Письменное задание A >> Выведите фрагмент текста о возвращении к вере между словами «Не случайно. Ох, не» и «конкретный исторический период.» включительно.
Письменное задание B >>
Ответьте по тексту о возвращении к вере на вопросы:
(i) Какое имя поначалу имела эпоха, о которой идет речь?
(ii) Кто, согласно тексту, всегда найдется в церкви, чтобы разъяснить, где право, где лево?
(iii) Почему возвращенный венчается?

Текст >>
* * * * * * * * *

Не случайно. Ох, не случайно булгаковский Воланд так интересовался мировоззрением советского человека. Не случайно восклицал в сердцах: «Что же у вас так: чего ни хватишься — ничего нет!» И вправду ничего не было — ни секса, ни еврейского вопроса, ни бога, ни черта. Ныне, когда все это мы вновь обрели, о чем спросил бы Воланд бедного Ивана Бездомного?
Путь к Богу пролегает через сердце каждого человека, и только личным поиском можно прийти к вере — это мое юношеское убеждение уже давно нуждалось в поправке: смотря какое сердце и какой личный поиск. С течением лет поправки множатся: смотря в какой стране и в какой конкретный исторический период.
Наша с вами эпоха, имевшая поначалу незатейливое имя «перестройка», в аспекте религиозном могла бы называться пышно — возвращение заблудшего стада в лоно церкви.
Возвращенные выглядят странновато: переминаются с ноги на ногу, разглядывают иконы, по неопытности поворачиваются спиной к алтарю и не знают, куда девать руки. Не бойтесь, возвращенные! — тут же, на месте, в церкви всегда найдется деятельная старушка, разъяснит, где право, где лево.
С обрядностью проще: возвращенный крестит своего ребенка, чтобы он не болел, и венчается потому, что это красиво. Тем более, что за это теперь из комсомола не попросят, а из партии — разве что из одной.

* * * * * * * * *

Записи данных >>
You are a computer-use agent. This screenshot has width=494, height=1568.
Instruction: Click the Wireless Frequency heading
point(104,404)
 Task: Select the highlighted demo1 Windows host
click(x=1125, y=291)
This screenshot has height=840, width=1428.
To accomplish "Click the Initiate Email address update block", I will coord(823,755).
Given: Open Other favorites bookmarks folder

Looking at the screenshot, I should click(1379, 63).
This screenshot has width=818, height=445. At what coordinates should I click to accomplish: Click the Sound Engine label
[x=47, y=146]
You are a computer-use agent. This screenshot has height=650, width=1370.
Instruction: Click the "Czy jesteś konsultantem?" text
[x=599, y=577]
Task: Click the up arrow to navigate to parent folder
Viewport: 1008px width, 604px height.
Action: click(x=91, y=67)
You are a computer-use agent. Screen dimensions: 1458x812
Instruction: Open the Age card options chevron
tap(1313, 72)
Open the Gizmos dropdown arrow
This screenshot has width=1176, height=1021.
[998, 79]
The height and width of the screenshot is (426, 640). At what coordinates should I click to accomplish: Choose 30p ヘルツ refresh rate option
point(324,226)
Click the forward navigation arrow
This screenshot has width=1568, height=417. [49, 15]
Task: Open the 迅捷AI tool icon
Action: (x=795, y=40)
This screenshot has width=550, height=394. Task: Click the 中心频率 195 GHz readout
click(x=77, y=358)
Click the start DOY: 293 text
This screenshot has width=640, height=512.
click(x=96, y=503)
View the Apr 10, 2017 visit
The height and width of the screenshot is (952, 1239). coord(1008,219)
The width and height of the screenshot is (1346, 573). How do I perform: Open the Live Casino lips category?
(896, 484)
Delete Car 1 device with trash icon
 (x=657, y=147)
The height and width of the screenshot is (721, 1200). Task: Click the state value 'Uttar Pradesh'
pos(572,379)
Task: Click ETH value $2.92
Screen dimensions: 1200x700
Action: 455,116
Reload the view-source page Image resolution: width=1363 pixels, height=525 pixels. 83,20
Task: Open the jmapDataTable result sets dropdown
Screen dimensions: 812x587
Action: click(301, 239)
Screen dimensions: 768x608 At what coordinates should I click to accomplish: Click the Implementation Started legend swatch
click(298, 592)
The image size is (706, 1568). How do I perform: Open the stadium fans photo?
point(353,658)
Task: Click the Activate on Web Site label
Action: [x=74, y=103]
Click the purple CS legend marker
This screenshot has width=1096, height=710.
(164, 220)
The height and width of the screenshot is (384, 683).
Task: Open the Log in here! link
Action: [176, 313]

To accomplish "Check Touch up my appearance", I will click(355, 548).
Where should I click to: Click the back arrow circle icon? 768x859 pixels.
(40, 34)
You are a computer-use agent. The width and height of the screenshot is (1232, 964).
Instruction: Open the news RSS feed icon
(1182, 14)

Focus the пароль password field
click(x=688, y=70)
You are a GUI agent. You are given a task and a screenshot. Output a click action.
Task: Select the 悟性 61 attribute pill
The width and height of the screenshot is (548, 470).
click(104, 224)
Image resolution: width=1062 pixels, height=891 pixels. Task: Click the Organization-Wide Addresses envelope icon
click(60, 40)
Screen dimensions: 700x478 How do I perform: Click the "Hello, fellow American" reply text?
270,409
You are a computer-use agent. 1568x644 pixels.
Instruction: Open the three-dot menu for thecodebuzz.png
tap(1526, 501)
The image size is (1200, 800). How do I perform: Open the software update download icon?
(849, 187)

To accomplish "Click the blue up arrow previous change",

* * * * * * * * *

Ожидаемый результат A >>
Не случайно. Ох, не случайно булгаковский Воланд так интересовался мировоззрением советского человека. Не случайно восклицал в сердцах: «Что же у вас так: чего ни хватишься — ничего нет!» И вправду ничего не было — ни секса, ни еврейского вопроса, ни бога, ни черта. Ныне, когда все это мы вновь обрели, о чем спросил бы Воланд бедного Ивана Бездомного?
Путь к Богу пролегает через сердце каждого человека, и только личным поиском можно прийти к вере — это мое юношеское убеждение уже давно нуждалось в поправке: смотря какое сердце и какой личный поиск. С течением лет поправки множатся: смотря в какой стране и в какой конкретный исторический период.

Ожидаемый результат B >>
(i) «Перестройка».
(ii) Деятельная старушка.
(iii) Потому что это красиво.